Reed Hastings, Co-founder and CEO, Netflix:
For the past five years, my greatest fear at Netflix has been that we wouldn’t make the leap from success in DVDs to success in streaming.
I like Reed Hastings. But this line worried me right off the bat – hopefully this doesn’t indicate he makes decisions based on fear rather than vision.
Companies rarely die from moving too fast, and they frequently die from moving too slowly.
When Netflix is evolving rapidly, however, I need to be extra-communicative. This is the key thing I got wrong.
In hindsight, I slid into arrogance based upon past success. We have done very well for a long time by steadily improving our service, without doing much CEO communication. Inside Netflix I say, “Actions speak louder than words,” and we should just keep improving our service.
But now I see that given the huge changes we have been recently making, I should have personally given a full justification to our members of why we are separating DVD and streaming, and charging for both. It wouldn’t have changed the price increase, but it would have been the right thing to do.
Communication was a problem, but not the problem. The problem was launching a product that wasn’t ready – and Reed Hastings knows it. That’s what he means by “we should just keep improving our service.” Netflix’s streaming service alone didn’t (and still doesn’t) deliver on the promise of enabling subscribers to easily enjoy movies and TV shows. When Netflix divided its business into two products by pricing DVDs and streaming separately, they were suddenly asking customers to pay for a product that wasn’t worth the price. There is no question that streaming is the future of Netflix’s business, and adjusting the pricing model to move their business forward and move their customers to a new product was smart. But the product wasn’t ready – it was still a just a feature of their original product.
So we realized that streaming and DVD by mail are becoming two quite different businesses, with very different cost structures, different benefits that need to be marketed differently, and we need to let each grow and operate independently. It’s hard for me to write this after over 10 years of mailing DVDs with pride, but we think it is necessary and best: In a few weeks, we will rename our DVD by mail service to “Qwikster”.
The way to communicate distinct offerings to a large customer base who doesn’t know or care who Reed Hastings is, is to create a brand. We could question the name choice (why make the name rhyme with the second largest movies website, Flixster, instead of an extension of your current brand, “Qwikflix”?). We can question the decision to rename the old product instead of the new one (up for debate). We can even question the decision to make Qwikster a separate company rather than a just new product brand (Qwikster.com reads “Qwikster, a Netflix Company” and the company has a CEO). But once they separated DVDs and streaming into two products by attaching individual prices, creating separate brands was the right move.

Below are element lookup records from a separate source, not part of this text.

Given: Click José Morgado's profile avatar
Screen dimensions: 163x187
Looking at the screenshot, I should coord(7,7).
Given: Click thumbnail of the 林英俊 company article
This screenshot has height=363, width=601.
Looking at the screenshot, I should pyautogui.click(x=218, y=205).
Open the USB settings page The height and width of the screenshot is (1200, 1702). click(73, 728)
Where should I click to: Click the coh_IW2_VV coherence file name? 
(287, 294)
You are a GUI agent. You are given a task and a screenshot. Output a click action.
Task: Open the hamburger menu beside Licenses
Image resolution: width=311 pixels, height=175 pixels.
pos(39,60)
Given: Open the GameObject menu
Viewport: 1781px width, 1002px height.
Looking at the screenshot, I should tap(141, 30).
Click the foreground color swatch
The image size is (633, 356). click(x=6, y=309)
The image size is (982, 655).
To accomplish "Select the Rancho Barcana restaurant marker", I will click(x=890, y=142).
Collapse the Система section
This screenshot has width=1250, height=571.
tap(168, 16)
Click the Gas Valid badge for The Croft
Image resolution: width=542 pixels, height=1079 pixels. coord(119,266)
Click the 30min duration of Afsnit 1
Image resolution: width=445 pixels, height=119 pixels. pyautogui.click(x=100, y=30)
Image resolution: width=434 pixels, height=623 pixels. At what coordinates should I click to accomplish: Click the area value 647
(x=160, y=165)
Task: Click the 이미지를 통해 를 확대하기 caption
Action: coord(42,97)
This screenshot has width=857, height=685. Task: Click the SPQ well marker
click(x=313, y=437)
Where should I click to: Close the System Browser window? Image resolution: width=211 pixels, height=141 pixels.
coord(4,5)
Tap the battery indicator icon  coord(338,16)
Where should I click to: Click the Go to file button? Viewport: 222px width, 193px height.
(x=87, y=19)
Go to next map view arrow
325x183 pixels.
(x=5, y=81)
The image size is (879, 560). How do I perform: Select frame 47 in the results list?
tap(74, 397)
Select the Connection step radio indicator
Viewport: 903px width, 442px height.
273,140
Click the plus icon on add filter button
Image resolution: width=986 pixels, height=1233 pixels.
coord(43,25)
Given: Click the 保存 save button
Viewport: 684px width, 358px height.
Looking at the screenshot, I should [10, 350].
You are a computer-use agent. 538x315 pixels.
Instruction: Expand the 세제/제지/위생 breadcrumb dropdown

This transition will be difficult for Netflix/Qwikter, largely due to a trend that’s become common over the past decade and a half: singularity of company and product brand. Many Internet companies have only one core product: their website (see Amazon, Facebook, Google, Netflix, etc). When this happen, the company’s product often ends up carrying the same name as their company. This makes new product launches and transitions difficult to initiate because many new offerings should fall under your company brand, but should’t fall under your product brand.
When you launch new stuff, it has to either be a new feature in an existing product or a completely separate product itself. Consumers don’t understand anything in between. Netflix found their streaming service stuck in “no man’s land” when they announced an individual price for it without providing an individual brand. It became a feature masquerading as a product. By separating the DVD product and calling it Qwikster, thereby giving the name Netflix to the streaming product alone, “Netflix” is still a feature madquerading as a product but it’s clearer the company is dedicated to making it a productnoRor “Netflix” (the streaming product) to deserve its own name and pricing, it must be worth its price.
It comes down to this: when Reed Hastings and Netflix realized their DVDs-by-mail service and their streaming service had to become distinct businesses, the first step should’ve been to ensure each product was strong enough to support itself. When they gave streaming its own pricing and membership, they were asking people to pay for a feature, for the price of a product. Netflix will eventually develop their streaming feature into a killer standalone product by providing a sufficient breadth of content, but it was a mistake to separate pricing and naming before the product was ready.
Netflix tried to transition their customers to a new product too early – not because customers weren’t ready, but because the product itself wasn’t ready. Unfortunately it still isn’t. Let’s hope Netflix is ready soon.